* Exercise:
The records should be written out in full, with nothing altered.

[Dataset entries]
++++++++++
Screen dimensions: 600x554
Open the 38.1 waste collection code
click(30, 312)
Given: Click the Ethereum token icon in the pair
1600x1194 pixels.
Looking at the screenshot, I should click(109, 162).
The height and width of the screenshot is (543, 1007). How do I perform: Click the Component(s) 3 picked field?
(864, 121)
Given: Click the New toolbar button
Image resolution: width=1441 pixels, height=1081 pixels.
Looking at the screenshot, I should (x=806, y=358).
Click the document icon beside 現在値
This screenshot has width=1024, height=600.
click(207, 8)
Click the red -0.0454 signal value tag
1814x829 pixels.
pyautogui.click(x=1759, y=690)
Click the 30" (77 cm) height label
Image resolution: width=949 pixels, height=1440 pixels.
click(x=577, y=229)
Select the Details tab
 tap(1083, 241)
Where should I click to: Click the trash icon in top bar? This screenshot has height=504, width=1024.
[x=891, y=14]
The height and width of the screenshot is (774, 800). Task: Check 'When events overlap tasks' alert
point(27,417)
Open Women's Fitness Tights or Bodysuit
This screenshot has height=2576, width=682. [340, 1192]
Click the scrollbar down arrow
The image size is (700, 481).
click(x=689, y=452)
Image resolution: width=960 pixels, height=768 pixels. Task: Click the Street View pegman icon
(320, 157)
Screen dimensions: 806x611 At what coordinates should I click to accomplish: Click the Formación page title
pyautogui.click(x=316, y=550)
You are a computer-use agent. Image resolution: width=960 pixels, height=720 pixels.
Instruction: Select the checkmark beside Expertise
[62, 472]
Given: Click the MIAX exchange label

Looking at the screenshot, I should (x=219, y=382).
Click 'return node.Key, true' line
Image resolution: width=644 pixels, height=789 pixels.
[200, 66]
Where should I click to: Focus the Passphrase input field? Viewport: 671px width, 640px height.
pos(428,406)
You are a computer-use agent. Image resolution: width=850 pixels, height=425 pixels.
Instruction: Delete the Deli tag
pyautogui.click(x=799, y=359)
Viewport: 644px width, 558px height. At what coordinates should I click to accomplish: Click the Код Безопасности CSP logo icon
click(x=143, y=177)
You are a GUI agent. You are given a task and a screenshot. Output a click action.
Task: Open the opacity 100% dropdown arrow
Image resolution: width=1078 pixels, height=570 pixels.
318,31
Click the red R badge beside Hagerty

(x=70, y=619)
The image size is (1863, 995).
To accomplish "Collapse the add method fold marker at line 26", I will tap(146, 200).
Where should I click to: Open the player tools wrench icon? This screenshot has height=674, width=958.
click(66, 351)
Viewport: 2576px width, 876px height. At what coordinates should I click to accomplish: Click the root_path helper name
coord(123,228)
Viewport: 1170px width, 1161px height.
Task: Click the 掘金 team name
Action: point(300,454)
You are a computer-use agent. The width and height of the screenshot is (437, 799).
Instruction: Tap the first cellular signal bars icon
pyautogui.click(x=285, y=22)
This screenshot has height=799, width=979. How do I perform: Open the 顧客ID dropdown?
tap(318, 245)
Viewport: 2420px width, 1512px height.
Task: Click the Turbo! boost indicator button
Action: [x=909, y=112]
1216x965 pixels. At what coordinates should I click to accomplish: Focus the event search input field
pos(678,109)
++++++++++
* Output for this exercise:
Screen dimensions: 600x554
Open the 38.1 waste collection code
click(30, 312)
Given: Click the Ethereum token icon in the pair
1600x1194 pixels.
Looking at the screenshot, I should click(109, 162).
The height and width of the screenshot is (543, 1007). How do I perform: Click the Component(s) 3 picked field?
(864, 121)
Given: Click the New toolbar button
Image resolution: width=1441 pixels, height=1081 pixels.
Looking at the screenshot, I should (x=806, y=358).
Click the document icon beside 現在値
This screenshot has width=1024, height=600.
click(207, 8)
Click the red -0.0454 signal value tag
1814x829 pixels.
pyautogui.click(x=1759, y=690)
Click the 30" (77 cm) height label
Image resolution: width=949 pixels, height=1440 pixels.
click(x=577, y=229)
Select the Details tab
 tap(1083, 241)
Where should I click to: Click the trash icon in top bar? This screenshot has height=504, width=1024.
[x=891, y=14]
The height and width of the screenshot is (774, 800). Task: Check 'When events overlap tasks' alert
point(27,417)
Open Women's Fitness Tights or Bodysuit
This screenshot has height=2576, width=682. [340, 1192]
Click the scrollbar down arrow
The image size is (700, 481).
click(x=689, y=452)
Image resolution: width=960 pixels, height=768 pixels. Task: Click the Street View pegman icon
(320, 157)
Screen dimensions: 806x611 At what coordinates should I click to accomplish: Click the Formación page title
pyautogui.click(x=316, y=550)
You are a computer-use agent. Image resolution: width=960 pixels, height=720 pixels.
Instruction: Select the checkmark beside Expertise
[62, 472]
Given: Click the MIAX exchange label

Looking at the screenshot, I should (x=219, y=382).
Click 'return node.Key, true' line
Image resolution: width=644 pixels, height=789 pixels.
[200, 66]
Where should I click to: Focus the Passphrase input field? Viewport: 671px width, 640px height.
pos(428,406)
You are a computer-use agent. Image resolution: width=850 pixels, height=425 pixels.
Instruction: Delete the Deli tag
pyautogui.click(x=799, y=359)
Viewport: 644px width, 558px height. At what coordinates should I click to accomplish: Click the Код Безопасности CSP logo icon
click(x=143, y=177)
You are a GUI agent. You are given a task and a screenshot. Output a click action.
Task: Open the opacity 100% dropdown arrow
Image resolution: width=1078 pixels, height=570 pixels.
318,31
Click the red R badge beside Hagerty

(x=70, y=619)
The image size is (1863, 995).
To accomplish "Collapse the add method fold marker at line 26", I will tap(146, 200).
Where should I click to: Open the player tools wrench icon? This screenshot has height=674, width=958.
click(66, 351)
Viewport: 2576px width, 876px height. At what coordinates should I click to accomplish: Click the root_path helper name
coord(123,228)
Viewport: 1170px width, 1161px height.
Task: Click the 掘金 team name
Action: point(300,454)
You are a computer-use agent. The width and height of the screenshot is (437, 799).
Instruction: Tap the first cellular signal bars icon
pyautogui.click(x=285, y=22)
This screenshot has height=799, width=979. How do I perform: Open the 顧客ID dropdown?
tap(318, 245)
Viewport: 2420px width, 1512px height.
Task: Click the Turbo! boost indicator button
Action: [x=909, y=112]
1216x965 pixels. At what coordinates should I click to accomplish: Focus the event search input field
pos(678,109)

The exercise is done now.